Pig Sixteen Has Thoughts of Home
A Drunk Hong Taiyue Raises Hell in a Public House
    “Time flies.” Before I knew it, I was entering my fifth year as king of the boars on this desolate and virtually uninhabited sandbar.
    At first, I’d planned to implement a system of monogamous relationships, as practiced in civilized human society, and had assumed that this reform measure would be greeted with cheers of approval. Imagine my surprise when, instead, it was met with strong opposition, not only by the females but also by the males, who grumbled their dissatisfaction, even though they would have been the primary beneficiaries. Not knowing how to resolve the issue, I took my problem to Diao Xiaosan, who was sprawled in the straw shed we’d provided to protect him from the elements.
    “You can abdicate if you want,” he said coldly. “But if you plan to stay on as king, you’ll have to respect local customs.”

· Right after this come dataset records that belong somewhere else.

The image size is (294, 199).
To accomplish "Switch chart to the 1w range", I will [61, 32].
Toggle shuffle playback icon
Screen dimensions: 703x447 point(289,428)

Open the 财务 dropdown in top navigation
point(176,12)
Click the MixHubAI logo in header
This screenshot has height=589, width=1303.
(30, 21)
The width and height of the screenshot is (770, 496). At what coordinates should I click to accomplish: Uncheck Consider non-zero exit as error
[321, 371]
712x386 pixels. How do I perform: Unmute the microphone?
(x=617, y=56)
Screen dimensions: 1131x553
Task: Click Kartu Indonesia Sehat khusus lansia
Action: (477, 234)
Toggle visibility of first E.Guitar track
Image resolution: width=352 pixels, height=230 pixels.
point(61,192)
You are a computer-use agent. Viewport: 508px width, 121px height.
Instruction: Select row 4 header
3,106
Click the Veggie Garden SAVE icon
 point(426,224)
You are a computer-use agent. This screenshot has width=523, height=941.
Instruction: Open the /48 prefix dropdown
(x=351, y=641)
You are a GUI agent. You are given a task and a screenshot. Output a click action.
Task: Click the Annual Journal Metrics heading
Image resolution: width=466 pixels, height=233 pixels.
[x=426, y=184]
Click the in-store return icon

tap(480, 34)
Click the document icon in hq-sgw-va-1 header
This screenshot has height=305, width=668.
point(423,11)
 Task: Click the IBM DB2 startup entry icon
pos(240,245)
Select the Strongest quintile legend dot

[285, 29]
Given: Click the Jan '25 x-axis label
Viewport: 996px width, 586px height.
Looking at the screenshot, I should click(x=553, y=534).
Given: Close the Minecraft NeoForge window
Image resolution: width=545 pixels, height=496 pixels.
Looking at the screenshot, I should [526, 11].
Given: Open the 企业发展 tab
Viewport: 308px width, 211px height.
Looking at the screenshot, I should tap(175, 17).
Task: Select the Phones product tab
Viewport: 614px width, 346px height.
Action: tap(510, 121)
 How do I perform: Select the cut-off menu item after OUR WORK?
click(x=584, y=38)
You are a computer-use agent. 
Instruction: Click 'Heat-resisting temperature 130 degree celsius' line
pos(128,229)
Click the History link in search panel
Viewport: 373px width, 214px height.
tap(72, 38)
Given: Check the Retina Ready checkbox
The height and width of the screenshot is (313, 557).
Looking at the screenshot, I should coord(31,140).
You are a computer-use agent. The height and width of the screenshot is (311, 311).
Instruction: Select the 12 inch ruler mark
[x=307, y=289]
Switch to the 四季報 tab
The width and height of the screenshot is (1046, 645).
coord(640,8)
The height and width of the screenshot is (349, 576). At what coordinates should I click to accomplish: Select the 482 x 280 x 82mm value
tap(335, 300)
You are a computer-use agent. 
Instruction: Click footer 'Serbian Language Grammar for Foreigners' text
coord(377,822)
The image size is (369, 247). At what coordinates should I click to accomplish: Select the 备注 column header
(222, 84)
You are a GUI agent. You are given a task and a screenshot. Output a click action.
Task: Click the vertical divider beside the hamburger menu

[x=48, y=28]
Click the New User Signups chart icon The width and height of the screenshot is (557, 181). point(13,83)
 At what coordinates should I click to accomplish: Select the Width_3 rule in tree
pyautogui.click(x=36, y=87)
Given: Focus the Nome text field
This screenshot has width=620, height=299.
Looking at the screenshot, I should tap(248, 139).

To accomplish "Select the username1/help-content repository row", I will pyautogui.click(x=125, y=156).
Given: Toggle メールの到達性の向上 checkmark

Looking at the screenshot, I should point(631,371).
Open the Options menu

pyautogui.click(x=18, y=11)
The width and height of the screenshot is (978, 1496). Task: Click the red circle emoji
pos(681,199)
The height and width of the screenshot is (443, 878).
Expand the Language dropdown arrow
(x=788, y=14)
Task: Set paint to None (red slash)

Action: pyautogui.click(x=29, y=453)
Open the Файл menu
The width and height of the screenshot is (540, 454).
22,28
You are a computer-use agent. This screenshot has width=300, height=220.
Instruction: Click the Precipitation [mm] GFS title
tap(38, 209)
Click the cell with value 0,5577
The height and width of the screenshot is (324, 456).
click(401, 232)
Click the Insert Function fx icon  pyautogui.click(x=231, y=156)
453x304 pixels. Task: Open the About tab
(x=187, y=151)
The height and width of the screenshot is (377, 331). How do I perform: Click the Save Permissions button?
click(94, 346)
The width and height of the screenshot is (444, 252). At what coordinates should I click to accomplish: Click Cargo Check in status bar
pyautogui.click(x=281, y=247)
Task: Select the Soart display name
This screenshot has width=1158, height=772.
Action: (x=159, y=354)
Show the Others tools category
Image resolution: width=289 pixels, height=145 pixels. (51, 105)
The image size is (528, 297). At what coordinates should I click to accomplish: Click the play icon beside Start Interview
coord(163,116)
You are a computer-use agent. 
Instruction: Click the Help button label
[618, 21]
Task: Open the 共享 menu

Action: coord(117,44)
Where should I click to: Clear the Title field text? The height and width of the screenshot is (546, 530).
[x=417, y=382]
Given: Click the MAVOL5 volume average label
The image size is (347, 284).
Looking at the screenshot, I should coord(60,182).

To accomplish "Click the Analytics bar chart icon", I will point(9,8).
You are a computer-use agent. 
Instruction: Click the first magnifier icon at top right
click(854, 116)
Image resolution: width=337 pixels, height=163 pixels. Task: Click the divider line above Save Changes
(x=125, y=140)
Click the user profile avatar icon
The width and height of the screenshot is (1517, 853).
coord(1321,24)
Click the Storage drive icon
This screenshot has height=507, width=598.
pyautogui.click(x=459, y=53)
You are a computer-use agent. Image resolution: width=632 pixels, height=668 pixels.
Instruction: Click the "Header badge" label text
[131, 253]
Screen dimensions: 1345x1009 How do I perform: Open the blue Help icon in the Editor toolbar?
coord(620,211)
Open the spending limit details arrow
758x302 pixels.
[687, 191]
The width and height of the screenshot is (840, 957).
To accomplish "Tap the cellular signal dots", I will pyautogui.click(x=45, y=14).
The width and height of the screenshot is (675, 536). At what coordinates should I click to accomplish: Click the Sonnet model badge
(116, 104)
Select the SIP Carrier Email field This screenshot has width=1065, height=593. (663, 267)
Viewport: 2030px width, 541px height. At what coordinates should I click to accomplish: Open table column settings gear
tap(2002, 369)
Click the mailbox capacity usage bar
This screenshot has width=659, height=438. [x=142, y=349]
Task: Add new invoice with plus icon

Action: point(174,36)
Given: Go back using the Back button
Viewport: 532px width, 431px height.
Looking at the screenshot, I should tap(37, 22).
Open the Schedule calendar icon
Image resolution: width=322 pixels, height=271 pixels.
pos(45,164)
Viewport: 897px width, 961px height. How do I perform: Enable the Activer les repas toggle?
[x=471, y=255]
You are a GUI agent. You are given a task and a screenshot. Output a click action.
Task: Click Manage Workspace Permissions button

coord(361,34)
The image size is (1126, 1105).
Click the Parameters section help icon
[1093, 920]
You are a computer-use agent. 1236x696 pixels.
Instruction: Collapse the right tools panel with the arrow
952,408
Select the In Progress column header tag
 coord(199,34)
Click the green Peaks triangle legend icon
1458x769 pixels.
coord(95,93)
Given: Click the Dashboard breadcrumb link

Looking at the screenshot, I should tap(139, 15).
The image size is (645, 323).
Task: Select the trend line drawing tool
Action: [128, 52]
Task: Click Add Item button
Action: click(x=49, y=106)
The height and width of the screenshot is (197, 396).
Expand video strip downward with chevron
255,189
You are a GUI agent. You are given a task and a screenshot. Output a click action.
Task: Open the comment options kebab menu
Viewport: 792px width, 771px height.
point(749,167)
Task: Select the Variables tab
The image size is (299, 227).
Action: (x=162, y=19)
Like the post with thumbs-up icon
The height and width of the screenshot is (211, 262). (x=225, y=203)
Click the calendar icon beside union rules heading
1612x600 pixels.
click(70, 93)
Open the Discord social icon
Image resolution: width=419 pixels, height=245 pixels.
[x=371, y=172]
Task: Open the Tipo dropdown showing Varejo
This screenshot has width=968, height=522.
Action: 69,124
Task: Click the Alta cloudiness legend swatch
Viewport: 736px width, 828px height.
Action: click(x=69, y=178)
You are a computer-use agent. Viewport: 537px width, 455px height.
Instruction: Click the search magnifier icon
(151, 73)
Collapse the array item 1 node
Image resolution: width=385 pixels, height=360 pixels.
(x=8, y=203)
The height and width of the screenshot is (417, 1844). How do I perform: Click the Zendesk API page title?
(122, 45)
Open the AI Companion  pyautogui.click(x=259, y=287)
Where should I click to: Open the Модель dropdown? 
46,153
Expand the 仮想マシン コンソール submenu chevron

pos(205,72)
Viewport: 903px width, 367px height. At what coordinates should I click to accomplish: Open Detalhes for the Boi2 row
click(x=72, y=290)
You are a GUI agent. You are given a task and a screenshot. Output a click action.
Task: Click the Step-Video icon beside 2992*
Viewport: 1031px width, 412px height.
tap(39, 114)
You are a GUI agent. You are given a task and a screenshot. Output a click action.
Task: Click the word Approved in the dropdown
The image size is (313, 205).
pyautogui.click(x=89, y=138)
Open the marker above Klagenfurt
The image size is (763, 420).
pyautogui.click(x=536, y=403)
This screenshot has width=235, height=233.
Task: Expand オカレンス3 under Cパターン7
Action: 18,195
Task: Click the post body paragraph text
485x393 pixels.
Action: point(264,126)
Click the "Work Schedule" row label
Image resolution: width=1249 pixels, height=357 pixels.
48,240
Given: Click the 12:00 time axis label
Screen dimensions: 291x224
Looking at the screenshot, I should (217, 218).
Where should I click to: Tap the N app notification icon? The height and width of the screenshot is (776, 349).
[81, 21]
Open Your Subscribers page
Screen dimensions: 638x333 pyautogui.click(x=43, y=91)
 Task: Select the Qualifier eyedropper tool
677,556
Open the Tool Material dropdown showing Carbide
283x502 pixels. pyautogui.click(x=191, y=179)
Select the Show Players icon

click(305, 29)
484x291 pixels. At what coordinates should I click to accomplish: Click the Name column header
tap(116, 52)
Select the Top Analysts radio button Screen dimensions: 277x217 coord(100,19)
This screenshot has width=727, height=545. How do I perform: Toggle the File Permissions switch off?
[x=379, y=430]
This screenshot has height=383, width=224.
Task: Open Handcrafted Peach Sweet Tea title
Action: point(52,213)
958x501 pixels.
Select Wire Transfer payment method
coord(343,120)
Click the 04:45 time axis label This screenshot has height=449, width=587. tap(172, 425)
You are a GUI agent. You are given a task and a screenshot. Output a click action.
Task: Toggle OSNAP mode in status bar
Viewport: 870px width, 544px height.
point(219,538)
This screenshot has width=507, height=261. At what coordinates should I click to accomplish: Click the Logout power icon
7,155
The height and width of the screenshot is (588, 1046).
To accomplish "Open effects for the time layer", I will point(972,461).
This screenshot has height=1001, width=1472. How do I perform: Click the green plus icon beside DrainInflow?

    My hooves were tied. I had no choice but to let stand this cruel jungle practice. So I shut my eyes and fantasized images of Little Flower, of Butterfly Lover, and, less clearly, of a female donkey, even the hazy outline of some women, as I mated almost recklessly with all those female wild boars. I avoided it whenever possible and cut corners when avoidance was out of the question, but as the years passed, the sandbar population was increased by dozens of wildly colorful little bastards. Some had golden yellow bristles, others had black, and some were spotted like those dalmatians you see in TV ads. Most of them retained their wild boar physical characteristics, but they were clearly smarter than their mothers.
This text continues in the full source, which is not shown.